Qualora tale suggestione non vi crei particolari problemi e siate alla ricerca di un ottimo emulo di quei suoni nonostante tutto fondamentali per l’evoluzione (anche in senso culturale, sociologico e mediatico …) della musica
rock, affidatevi con fiducia alle varie “Machine gun kelly”, “Everyone is a star”, “Coma like a dream” (bello il tocco
vizioso alla Stooges), “Hey”, alla densa e scura “Lay on you” (uno dei pezzi più riusciti … un’interpolazione Nirvana / AIC davvero efficace …) o ancora alla crepuscolare ballata acustica “Sad” (in odore di “Sap” e “Jar of flies” …) e al
blues tormentato "665 inside”, momenti di
grungitudine certamente ben realizzati e discretamente coinvolgenti.

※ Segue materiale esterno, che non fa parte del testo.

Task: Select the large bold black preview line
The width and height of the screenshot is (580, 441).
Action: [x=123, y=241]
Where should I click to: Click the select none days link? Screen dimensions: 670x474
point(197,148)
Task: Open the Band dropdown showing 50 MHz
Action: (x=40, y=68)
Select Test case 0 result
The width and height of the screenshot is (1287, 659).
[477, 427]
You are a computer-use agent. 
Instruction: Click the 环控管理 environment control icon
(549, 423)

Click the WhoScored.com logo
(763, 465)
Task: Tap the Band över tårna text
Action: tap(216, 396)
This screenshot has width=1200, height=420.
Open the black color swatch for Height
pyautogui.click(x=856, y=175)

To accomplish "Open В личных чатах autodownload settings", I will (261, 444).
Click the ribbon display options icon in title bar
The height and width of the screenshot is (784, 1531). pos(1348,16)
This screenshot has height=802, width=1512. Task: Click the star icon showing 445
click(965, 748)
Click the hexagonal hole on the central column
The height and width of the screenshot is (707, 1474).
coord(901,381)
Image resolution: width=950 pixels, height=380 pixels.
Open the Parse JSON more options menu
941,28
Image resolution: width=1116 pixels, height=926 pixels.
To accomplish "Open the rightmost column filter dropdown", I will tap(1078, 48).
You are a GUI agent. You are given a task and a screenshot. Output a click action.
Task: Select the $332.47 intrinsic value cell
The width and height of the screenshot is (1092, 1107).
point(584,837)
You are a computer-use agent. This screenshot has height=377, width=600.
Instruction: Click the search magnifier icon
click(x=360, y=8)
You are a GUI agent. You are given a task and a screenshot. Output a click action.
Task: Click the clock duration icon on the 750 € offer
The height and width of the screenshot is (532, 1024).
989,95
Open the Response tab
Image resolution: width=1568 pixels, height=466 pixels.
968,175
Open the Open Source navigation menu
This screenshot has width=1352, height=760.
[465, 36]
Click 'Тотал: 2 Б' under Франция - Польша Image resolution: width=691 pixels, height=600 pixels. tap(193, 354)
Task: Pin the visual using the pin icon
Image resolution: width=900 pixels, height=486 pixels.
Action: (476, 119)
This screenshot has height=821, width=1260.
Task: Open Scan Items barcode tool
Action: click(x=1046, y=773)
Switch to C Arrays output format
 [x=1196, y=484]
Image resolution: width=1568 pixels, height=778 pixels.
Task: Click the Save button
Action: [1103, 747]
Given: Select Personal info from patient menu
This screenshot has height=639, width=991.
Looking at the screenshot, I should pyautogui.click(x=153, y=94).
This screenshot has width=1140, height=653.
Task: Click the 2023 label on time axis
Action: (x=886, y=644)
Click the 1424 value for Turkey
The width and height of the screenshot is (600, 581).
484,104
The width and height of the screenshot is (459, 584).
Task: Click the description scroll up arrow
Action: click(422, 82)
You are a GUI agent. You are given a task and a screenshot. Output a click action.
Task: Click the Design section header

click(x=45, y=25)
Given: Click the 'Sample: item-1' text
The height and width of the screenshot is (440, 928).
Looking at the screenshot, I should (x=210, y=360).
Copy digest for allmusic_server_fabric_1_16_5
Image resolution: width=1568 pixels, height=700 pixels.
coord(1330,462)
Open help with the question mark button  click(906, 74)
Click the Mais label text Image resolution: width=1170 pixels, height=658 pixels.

Da segnalare, infine, una bella
cover di “Susie Q” dei Creedence Clearwater Revival, mentre l’approccio vagamente
sleaze di “Devil on Earth” e, soprattutto, le dinamiche maggiormente mutevoli di “The last song” (una sorta di
jam session tra U2 e Pearl Jam, con un piccolo contributo dei Semisonic …) forniscono un’interessante variazione sul tema, meritevole di essere approfondita in futuro.
Alla luce dei fatti, gli X-Ray Life, grazie a dotazioni tecniche e consistenza interpretativa, incassano una sufficienza piena, in attesa di un superiore carisma che possa consentire loro di fare l’auspicabile “salto di qualità”.